**Source document:**

+++++

If It Ain’t Broke, Don’t Fix It… Wait, Not So Fast!
Since 1997, the cable industry has been capitalizing on DOCSIS technology and integrated cable modem termination systems (CMTS) to serve its customer base. These systems have evolved through the progression of DOCSIS 1.0, 1.1, 2.0, 3.0 and 3.1, resulting in today’s integrated converged cable access platforms (iCCAP). Through these progressions, cable operators have been able to respond to the ever-growing consumer demand for bandwidth and new service offerings—delivering high-speed data, primary voice, broadcast, narrowcast and multicast video and business service offerings—and creating a converged service offering that is unmatched.
With these advancements in CMTS technology over the years and the success operators have had with iCCAP technology, some might think that the window of innovation is beginning to close. Well, the cable industry disagreed, decided it was time for another advancement, and the birth of Distributed Access Architecture (DAA) arrived on the scene. DAA is the most significant cable architectural evolution in two decades. It breaks apart the iCCAP, separates the CMTS core functionality from the PHY and/or MAC/PHY functions, and moves them into the digital node, closer to the consumer—allowing operators to deliver even more bandwidth capacity. While this advancement was and is significant, DAA also introduced the unintended benefit and potential for CCAP virtualization.
How is this done?
Disaggregating the CCAP and moving the PHY and/or MAC-PHY functionality into the digital node creates the ability to virtualize the CMTS core and all the opportunities that come with it. By doing this, cable operators can leverage the latest cloud and data center technologies, breaking down the core software into a series of loosely coupled microservices deployed and managed across a containerized infrastructure on top of common off the shelf (COTS), x86 servers. The virtualized CMTS can then be deployed in a central location, distributed across multiple data centers, or a combination of the two.
Why is this important?
Once the CMTS core is virtualized and implemented with the latest web-scale technologies, a number of benefits can be realized:
- Accelerated path for platform capacity by leveraging x86 COTS servers
- Reduced hardware vendor lock in
- Improved platform and service resiliency and disaster recovery
- Reduced environmental requirements – power, space, cooling
- Increased service and feature velocity, achieved through individual microservices
- Reduced operational complexity through newer, simplified management and operational interfaces and tools
When should I make the move?
There is no single answer to the question, “When should I move to a cloud-based CMTS?” This decision is and will continue to be operator specific. Today’s CCAPs, either integrated or deployed in a DAA architecture, will continue to service consumers for years to come. Critical to the transition to a cloud-based CMTS however, is the transition to DAA. Once an operator makes the decision to transition their network to a future-proof DAA, they can then begin to look at this next step on the DOCSIS network evolution.

+++++

[Records from a data collection]

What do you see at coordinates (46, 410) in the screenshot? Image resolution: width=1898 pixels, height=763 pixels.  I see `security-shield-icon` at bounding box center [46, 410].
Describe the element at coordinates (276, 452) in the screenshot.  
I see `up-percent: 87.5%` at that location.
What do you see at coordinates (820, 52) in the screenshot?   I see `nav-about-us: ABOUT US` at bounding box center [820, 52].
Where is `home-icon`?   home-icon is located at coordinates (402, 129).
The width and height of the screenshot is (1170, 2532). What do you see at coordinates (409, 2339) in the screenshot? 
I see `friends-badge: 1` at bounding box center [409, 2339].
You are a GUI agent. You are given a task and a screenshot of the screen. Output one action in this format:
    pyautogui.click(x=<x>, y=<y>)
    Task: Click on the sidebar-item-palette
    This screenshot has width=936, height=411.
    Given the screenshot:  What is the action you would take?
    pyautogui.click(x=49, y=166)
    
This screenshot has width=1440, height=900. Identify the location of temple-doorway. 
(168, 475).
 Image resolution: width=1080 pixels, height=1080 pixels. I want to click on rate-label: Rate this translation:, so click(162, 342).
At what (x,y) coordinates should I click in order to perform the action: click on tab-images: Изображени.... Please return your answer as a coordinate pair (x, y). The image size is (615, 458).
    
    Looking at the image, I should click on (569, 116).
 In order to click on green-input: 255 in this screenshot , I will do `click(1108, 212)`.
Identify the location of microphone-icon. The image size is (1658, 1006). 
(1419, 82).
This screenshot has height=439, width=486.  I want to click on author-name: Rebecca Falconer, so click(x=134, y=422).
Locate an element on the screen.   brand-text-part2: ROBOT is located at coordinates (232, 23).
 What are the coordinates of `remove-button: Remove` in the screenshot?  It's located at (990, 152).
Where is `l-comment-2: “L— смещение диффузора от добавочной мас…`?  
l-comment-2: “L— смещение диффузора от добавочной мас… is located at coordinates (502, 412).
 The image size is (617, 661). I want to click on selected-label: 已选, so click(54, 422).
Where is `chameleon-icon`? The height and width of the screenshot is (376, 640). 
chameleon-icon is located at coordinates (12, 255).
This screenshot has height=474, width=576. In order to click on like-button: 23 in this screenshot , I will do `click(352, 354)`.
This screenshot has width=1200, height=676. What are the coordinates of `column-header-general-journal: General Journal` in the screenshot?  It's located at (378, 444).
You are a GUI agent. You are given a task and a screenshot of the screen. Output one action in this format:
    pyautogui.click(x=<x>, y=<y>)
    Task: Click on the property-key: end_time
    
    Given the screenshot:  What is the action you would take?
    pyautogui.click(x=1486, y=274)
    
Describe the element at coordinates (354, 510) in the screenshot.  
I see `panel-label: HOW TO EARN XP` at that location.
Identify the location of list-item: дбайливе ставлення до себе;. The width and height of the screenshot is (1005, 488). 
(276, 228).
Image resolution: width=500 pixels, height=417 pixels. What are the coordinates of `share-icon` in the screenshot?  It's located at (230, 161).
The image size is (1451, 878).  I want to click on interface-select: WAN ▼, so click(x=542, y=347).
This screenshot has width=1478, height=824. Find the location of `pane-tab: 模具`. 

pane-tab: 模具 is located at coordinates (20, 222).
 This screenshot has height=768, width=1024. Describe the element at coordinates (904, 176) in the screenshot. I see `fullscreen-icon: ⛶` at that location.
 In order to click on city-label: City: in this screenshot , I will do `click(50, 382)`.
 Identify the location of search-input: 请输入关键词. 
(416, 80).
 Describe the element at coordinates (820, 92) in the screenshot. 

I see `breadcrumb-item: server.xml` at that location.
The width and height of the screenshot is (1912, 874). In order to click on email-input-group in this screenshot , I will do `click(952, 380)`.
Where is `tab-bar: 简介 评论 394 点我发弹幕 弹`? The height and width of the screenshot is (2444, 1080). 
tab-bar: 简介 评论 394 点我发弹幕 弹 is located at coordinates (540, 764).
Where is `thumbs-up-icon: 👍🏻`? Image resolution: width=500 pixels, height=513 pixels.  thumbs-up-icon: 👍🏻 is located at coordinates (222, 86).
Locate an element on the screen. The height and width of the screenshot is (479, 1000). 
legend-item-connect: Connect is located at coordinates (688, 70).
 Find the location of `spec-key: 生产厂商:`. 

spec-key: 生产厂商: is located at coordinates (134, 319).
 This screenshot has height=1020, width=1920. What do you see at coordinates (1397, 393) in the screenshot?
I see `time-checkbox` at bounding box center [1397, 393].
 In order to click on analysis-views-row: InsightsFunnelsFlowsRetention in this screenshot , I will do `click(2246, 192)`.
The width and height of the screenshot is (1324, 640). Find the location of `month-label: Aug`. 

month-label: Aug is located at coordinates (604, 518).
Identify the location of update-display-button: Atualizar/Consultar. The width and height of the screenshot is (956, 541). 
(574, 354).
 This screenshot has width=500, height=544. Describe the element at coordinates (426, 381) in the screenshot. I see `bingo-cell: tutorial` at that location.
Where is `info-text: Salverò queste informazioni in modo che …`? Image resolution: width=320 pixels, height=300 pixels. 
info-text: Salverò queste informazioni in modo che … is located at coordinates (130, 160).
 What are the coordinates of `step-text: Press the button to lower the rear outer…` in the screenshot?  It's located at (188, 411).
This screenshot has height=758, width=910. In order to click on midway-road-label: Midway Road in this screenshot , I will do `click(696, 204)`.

+++++

**Parts of the exercise:**
A – Condense the paragraph of the DOCSIS article that begins "Disaggregating the CCAP and moving" into a short bulleted list that keeps its main facts.
B – In the entries between the lines holding "Image resolution: width=500 pixels, height=417" and "legend-item-connect: Connect is", inclusive, change "Where is" to "Where can I find" and leave everything else as it is. Return only those lines.

**Answer list:**
A –
- Moving the PHY and/or MAC-PHY functions out of the CCAP and into the digital node makes it possible to virtualize the CMTS core.
- Operators can then use current cloud and data center technologies, splitting the core software into loosely coupled microservices deployed and managed on containerized infrastructure running on COTS x86 servers.
- The virtualized CMTS can be deployed in a central location, distributed across multiple data centers, or both.

B –
Image resolution: width=500 pixels, height=417 pixels. What are the coordinates of `share-icon` in the screenshot?  It's located at (230, 161).
The image size is (1451, 878).  I want to click on interface-select: WAN ▼, so click(x=542, y=347).
This screenshot has width=1478, height=824. Find the location of `pane-tab: 模具`. 

pane-tab: 模具 is located at coordinates (20, 222).
 This screenshot has height=768, width=1024. Describe the element at coordinates (904, 176) in the screenshot. I see `fullscreen-icon: ⛶` at that location.
 In order to click on city-label: City: in this screenshot , I will do `click(50, 382)`.
 Identify the location of search-input: 请输入关键词. 
(416, 80).
 Describe the element at coordinates (820, 92) in the screenshot. 

I see `breadcrumb-item: server.xml` at that location.
The width and height of the screenshot is (1912, 874). In order to click on email-input-group in this screenshot , I will do `click(952, 380)`.
Where can I find `tab-bar: 简介 评论 394 点我发弹幕 弹`? The height and width of the screenshot is (2444, 1080). 
tab-bar: 简介 评论 394 点我发弹幕 弹 is located at coordinates (540, 764).
Where can I find `thumbs-up-icon: 👍🏻`? Image resolution: width=500 pixels, height=513 pixels.  thumbs-up-icon: 👍🏻 is located at coordinates (222, 86).
Locate an element on the screen. The height and width of the screenshot is (479, 1000). 
legend-item-connect: Connect is located at coordinates (688, 70).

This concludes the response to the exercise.